Over the past five years, the NG share price picture has been unimpressive. The period has not been good to UK shareholders, with the FTSE 100 down 9%. Against that, the 6.5% fall in the National Grid share price doesn’t seem so bad, though SSE’s 17.5% fall looks pretty dreadful.
But today, I want to move away from the share price itself and look to the potential dividend rewards instead, as I think that tells a different story. If you’re going to keep your shares forever and use the income stream to help fund your retirement, should you really care where the National Grid share price itself goes? So how have dividends rewarded National Grid shareholders over the past five years?
Forget the National Grid share price
Let’s suppose you bought some shares in March 2015 at the start of the 2015–16 financial year, at a price of 945p. Over the next five years, you’d have pocketed dividends per share based on your original purchase price of 43.34p, 44.37p, 45.93p, 47.34p, and 48.57p.

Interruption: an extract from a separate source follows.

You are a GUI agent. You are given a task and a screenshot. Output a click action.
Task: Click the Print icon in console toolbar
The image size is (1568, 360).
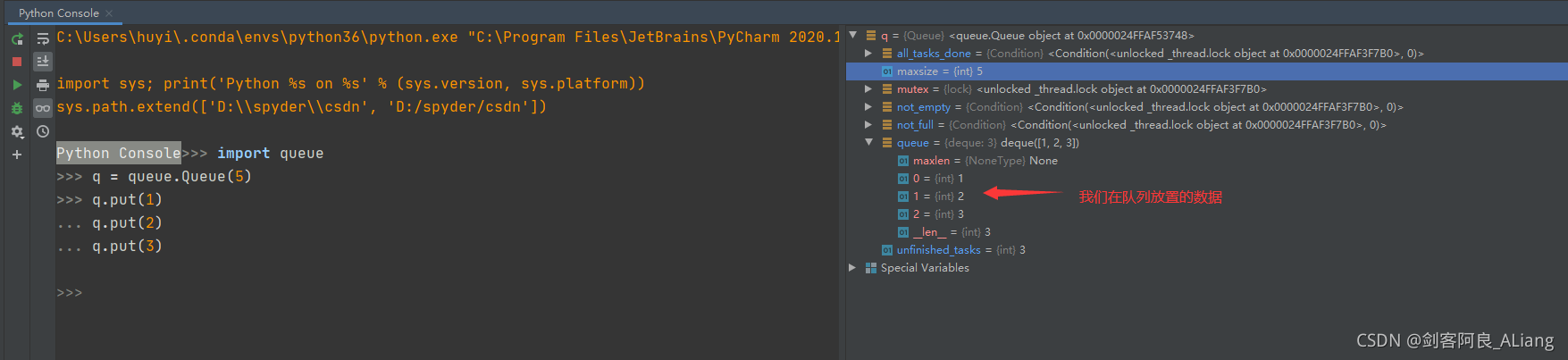coord(42,85)
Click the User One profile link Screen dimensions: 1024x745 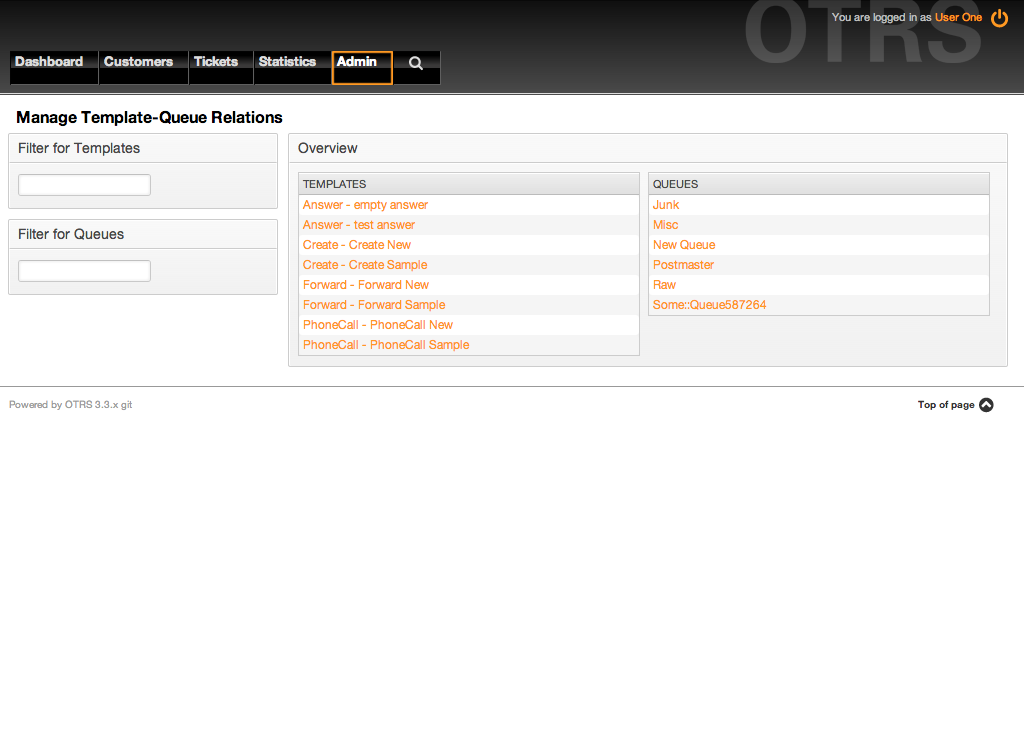pyautogui.click(x=958, y=18)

That’s a steady year-on-year rise, keeping a little ahead of inflation. Over the period, the National Grid share price was erratic, reaching above 1,250p in July 2017, and dipping as low as 735p in February 2018. But based on your original purchase price, those dividends would have provided yields of 4.6%, 4.7%, 4.9%, 5.0%, and 5.1%.
That’s all fine if you’d retired at the start of the period and took the dividend cash each year. But what if you’re still an active investor and you reinvested the dividends in new shares? Well, you would have been able to buy fewer shares than average with your dividends in 2016 and 2017 when the price was high. But with the shares cheaper in the following three years you’d have been able to bag more.

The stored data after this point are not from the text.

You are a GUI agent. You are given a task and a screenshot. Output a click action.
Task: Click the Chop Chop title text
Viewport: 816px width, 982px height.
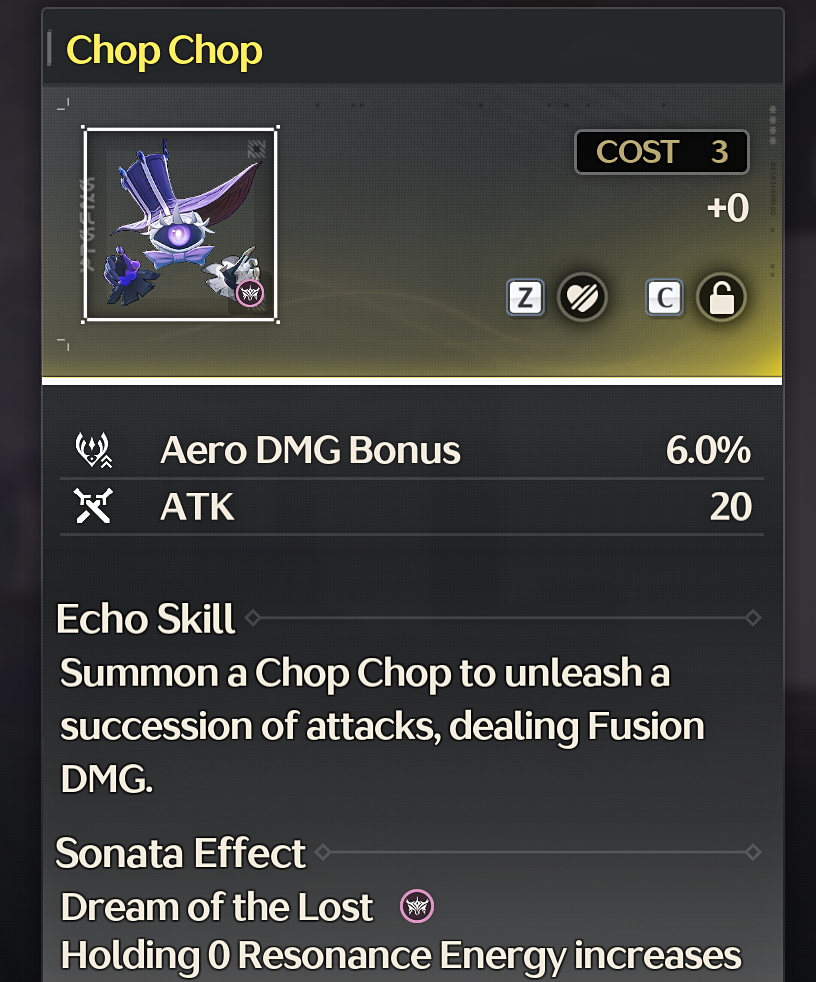pos(164,50)
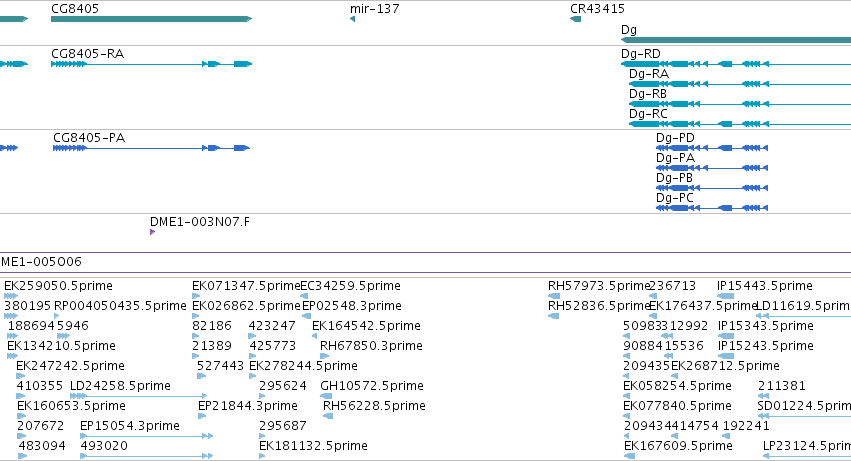This screenshot has height=461, width=851.
Task: Click the Dg gene span bar
Action: [736, 40]
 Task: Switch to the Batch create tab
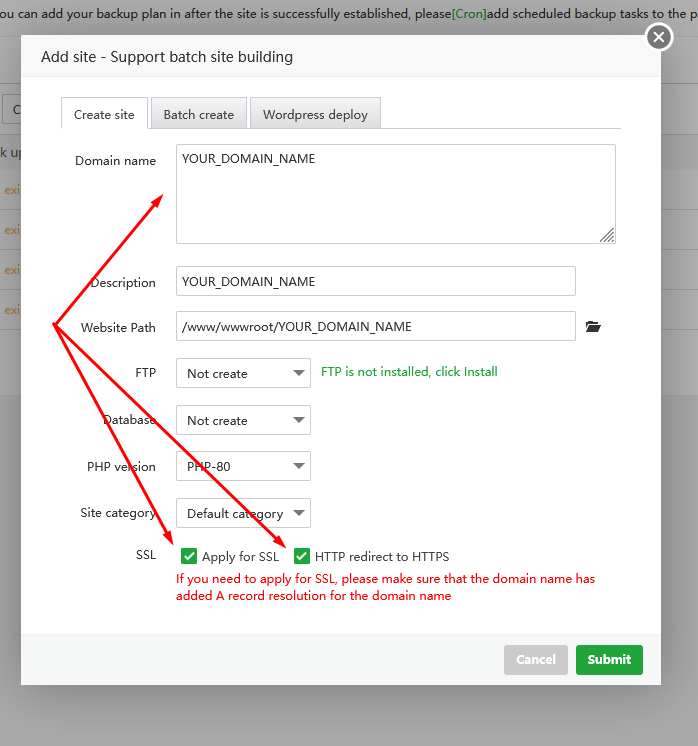[x=198, y=114]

Here’s what dividends would have done
In total, your initial pot of £1,000 in March 2015 would have grown to £1,325 by today. I reckon that’s a pretty good return, even though the National Grid share price has been in a recent slump. To my mind, it really does show the value that compounding can have on reinvested dividend income.
So would I buy National Grid shares today? There are plenty of arguments against it. One is that you might expect a company in a regulated market to fare poorly compared to a free market one. But in the light of popularist political pressure on our utilities firms over the five years, the NG result looks especially good to me.
Then there are issues over weak dividend cover and big debts. With most companies, those would both be red lights for me. But National Grid has among the best forward visibility there is of any company, with captive markets, predictable revenues, and predictable need for capital expenditure.
I can see the National Grid share price possibly remaining unimpressive over the next five years. But those compound dividend returns make it a buy for me.